Twigs: (looks at Barry) So your the supporter that has been with our whole team eh? Chief has told me and my pals some things about you kid.
(Barry becomes silent a bit)
Twigs: I meant that I heard good stuff about you from Chief
Barry: Oh! Uhh, thanks Twigs
Twigs: It's alright kid (raises his claw out to Barry)
(Barry raises his paw out and the two began to handshake)
(Azrael watches the two handshake, then the three hear a pleasant singing voice coming ahead.

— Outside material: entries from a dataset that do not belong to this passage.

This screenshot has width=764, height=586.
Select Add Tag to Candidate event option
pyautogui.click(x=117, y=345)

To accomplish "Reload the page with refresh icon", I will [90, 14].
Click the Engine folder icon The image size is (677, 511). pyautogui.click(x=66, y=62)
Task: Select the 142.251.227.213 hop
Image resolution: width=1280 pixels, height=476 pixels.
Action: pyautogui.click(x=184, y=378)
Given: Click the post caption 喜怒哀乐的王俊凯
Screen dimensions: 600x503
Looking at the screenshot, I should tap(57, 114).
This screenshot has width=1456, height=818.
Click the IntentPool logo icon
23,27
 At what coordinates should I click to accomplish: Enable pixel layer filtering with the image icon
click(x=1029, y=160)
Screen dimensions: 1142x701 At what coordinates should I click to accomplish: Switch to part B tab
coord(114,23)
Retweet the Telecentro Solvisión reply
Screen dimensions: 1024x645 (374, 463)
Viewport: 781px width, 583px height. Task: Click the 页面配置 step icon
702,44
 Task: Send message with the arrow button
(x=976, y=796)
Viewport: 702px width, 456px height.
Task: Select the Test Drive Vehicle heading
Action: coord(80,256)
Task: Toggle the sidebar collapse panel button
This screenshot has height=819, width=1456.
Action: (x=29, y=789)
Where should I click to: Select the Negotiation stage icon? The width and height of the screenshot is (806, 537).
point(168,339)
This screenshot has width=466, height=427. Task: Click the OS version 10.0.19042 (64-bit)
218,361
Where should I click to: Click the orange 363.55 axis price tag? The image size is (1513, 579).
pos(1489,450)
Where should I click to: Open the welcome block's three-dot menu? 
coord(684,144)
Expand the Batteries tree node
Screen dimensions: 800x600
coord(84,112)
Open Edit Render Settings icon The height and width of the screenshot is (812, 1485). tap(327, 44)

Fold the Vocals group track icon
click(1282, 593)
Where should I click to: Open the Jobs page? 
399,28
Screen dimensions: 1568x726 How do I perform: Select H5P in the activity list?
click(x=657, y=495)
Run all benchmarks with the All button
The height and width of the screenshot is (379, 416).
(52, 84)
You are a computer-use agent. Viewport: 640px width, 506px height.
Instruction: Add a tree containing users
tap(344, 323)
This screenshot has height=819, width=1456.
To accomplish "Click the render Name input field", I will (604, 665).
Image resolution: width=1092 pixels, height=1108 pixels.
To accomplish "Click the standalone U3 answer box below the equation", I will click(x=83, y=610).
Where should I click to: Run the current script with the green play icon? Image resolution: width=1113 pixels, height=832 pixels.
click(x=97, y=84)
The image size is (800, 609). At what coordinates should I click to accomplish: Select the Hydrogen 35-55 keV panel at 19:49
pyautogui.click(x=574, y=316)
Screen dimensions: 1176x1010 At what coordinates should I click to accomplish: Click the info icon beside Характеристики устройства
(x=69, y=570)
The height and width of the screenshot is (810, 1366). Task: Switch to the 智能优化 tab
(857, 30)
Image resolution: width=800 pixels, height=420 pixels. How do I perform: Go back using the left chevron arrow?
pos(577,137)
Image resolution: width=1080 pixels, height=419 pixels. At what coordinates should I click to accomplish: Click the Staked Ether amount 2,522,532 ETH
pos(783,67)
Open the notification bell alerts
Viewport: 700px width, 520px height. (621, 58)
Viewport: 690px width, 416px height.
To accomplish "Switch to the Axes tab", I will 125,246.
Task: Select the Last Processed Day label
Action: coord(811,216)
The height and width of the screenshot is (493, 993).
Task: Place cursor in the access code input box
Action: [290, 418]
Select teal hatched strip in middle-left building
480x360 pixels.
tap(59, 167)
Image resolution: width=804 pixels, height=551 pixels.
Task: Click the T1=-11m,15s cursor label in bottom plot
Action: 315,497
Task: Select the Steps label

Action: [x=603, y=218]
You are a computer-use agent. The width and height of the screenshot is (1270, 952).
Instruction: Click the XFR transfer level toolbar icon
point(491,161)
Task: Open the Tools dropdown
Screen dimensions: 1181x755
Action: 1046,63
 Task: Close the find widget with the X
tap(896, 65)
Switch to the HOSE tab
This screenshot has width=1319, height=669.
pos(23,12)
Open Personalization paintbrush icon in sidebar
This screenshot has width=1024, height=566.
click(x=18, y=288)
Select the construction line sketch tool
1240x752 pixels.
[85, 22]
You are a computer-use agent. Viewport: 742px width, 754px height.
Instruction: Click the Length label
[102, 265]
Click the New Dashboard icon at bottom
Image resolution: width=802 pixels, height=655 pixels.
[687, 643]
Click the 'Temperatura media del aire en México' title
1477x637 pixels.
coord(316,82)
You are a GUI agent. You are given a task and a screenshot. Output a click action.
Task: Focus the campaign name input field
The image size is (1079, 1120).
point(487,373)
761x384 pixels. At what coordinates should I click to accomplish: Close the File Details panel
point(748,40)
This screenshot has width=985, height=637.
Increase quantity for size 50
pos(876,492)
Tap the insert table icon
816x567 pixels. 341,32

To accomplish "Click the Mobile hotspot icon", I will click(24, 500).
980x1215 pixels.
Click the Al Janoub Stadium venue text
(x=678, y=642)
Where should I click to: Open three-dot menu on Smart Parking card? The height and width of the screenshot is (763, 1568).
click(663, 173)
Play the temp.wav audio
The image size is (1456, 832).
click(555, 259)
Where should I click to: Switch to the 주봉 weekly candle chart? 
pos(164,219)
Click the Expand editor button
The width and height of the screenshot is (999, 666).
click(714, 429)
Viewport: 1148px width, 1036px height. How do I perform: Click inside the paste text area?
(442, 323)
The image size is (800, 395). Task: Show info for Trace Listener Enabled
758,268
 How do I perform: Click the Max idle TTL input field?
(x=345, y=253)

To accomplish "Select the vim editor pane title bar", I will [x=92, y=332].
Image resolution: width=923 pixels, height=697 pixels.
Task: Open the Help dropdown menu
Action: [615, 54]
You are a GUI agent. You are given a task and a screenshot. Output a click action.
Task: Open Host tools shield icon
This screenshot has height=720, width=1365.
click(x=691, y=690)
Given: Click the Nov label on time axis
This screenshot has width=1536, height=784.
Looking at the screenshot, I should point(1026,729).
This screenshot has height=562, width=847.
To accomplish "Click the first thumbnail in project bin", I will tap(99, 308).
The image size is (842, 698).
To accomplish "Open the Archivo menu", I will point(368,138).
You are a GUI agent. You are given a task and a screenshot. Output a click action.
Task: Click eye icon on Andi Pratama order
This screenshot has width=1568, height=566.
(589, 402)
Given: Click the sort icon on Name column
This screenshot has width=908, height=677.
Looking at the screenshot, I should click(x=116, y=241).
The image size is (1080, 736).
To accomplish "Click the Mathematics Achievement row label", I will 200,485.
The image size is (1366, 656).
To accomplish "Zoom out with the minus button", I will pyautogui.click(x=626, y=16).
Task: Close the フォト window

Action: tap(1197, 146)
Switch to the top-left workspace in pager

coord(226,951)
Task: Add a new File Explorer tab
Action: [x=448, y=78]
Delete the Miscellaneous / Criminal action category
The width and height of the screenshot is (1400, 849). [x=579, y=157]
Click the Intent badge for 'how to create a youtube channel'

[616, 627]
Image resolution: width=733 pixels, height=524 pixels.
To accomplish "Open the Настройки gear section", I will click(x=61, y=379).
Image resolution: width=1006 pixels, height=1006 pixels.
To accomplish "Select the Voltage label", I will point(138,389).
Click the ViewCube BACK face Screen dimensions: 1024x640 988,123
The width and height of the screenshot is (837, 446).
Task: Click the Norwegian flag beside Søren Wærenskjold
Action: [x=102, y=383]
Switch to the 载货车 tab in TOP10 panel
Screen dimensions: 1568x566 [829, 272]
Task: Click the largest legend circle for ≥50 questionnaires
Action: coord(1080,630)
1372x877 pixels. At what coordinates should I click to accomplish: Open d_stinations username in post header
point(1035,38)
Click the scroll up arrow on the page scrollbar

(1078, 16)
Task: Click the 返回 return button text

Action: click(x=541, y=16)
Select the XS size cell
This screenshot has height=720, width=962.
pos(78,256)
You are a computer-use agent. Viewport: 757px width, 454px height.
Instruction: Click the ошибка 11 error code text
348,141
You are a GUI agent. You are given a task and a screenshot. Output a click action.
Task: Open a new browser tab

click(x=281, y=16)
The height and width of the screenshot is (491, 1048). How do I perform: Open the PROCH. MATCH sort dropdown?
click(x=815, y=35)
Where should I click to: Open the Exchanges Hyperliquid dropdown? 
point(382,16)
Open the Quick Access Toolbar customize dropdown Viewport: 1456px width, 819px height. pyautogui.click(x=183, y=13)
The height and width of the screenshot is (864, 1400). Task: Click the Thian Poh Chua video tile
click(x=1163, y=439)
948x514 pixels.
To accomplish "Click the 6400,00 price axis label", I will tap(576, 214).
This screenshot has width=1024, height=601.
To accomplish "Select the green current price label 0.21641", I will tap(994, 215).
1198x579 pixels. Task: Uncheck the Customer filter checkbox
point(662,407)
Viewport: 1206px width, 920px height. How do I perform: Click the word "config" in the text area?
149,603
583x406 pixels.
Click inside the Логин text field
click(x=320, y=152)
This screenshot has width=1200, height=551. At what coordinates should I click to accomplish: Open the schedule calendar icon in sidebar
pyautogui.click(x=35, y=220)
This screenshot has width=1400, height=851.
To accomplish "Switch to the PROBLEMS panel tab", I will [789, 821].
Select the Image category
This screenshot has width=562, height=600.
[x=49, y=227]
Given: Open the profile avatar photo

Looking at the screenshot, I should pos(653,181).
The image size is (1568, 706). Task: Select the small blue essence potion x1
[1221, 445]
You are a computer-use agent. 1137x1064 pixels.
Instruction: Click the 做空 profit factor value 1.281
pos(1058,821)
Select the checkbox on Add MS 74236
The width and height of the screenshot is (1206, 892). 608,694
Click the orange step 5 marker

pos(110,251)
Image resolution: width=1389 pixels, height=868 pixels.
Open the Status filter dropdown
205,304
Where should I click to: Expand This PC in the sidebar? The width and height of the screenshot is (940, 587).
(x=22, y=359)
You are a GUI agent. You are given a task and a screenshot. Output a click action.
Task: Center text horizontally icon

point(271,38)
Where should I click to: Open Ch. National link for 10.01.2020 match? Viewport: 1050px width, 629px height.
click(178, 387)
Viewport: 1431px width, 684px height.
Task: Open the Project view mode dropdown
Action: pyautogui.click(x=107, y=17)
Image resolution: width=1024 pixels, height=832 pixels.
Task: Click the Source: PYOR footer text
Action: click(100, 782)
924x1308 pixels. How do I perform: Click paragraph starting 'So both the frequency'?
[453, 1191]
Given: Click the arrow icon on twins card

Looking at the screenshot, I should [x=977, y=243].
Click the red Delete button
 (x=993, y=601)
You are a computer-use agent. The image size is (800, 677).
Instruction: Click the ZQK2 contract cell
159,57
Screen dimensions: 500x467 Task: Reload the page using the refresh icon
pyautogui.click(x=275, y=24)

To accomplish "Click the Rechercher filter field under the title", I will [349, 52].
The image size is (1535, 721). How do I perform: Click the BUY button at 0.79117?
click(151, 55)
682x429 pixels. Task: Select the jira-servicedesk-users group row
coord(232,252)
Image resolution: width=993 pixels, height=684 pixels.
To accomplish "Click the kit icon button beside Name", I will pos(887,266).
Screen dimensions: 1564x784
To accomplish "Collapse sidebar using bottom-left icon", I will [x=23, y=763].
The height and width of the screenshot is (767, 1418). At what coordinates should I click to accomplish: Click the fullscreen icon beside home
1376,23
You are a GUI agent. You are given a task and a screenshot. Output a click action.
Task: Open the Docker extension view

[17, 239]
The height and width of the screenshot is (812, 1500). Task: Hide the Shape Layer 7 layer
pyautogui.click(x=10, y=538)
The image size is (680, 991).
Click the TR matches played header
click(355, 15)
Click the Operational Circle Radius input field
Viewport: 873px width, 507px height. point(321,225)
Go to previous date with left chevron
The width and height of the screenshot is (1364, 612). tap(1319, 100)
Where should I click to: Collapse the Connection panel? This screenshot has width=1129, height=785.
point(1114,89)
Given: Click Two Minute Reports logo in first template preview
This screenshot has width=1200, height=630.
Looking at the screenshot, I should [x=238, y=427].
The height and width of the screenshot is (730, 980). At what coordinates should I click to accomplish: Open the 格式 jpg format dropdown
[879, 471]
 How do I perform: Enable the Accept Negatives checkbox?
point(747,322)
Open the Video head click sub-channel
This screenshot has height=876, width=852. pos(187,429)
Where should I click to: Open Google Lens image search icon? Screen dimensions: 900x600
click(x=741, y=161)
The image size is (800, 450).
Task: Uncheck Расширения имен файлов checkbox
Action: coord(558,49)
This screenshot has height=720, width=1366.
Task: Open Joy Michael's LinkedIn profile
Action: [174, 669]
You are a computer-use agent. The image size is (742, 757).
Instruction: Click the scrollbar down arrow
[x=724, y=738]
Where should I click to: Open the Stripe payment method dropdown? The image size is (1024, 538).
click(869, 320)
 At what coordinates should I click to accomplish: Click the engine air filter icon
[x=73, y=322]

It comes from a red cat wearing London style clothing and holding a cane, and a blue cat wearing French style clothing walking together)
???: You brought us here Chief Azrael sir
Azrael: Indeed I do, Claude
Twigs: Alright con cats, Chief brought us here to meet his young supporter of his team, aaand he isss right here (pulls Barry over to Claude and his blue cat friend)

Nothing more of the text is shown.